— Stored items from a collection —

-*-

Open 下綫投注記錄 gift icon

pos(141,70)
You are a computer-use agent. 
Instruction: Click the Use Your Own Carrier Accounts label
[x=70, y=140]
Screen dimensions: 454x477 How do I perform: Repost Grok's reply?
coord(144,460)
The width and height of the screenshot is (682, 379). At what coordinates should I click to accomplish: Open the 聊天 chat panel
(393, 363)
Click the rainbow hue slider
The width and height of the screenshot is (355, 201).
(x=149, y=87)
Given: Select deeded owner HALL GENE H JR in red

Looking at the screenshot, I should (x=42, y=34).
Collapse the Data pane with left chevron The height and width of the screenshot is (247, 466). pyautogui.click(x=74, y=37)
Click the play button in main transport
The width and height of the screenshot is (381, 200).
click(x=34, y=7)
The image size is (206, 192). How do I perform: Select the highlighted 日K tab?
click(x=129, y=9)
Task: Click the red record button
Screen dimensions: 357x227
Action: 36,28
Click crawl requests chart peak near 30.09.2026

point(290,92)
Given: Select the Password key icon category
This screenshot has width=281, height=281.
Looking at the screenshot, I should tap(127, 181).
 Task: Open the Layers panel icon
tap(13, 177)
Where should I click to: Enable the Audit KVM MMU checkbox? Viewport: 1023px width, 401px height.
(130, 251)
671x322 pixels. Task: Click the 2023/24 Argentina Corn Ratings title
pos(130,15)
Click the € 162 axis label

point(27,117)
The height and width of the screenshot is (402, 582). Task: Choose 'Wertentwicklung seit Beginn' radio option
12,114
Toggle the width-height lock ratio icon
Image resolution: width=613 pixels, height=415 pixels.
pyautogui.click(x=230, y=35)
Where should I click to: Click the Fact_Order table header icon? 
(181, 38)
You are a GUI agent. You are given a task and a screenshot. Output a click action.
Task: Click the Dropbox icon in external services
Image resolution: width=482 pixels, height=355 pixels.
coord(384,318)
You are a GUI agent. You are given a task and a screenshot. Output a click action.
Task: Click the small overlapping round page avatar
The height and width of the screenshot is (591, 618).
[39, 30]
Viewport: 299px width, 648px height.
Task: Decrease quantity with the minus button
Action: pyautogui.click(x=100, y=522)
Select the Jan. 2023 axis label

-*-

— To do —
Look above for the line holding "Collapse the Data" and the line holding "Task: Click the red record button", then output exactly those two lines and every line between them, nothing more.

— Output for this exercise —
Collapse the Data pane with left chevron The height and width of the screenshot is (247, 466). pyautogui.click(x=74, y=37)
Click the play button in main transport
The width and height of the screenshot is (381, 200).
click(x=34, y=7)
The image size is (206, 192). How do I perform: Select the highlighted 日K tab?
click(x=129, y=9)
Task: Click the red record button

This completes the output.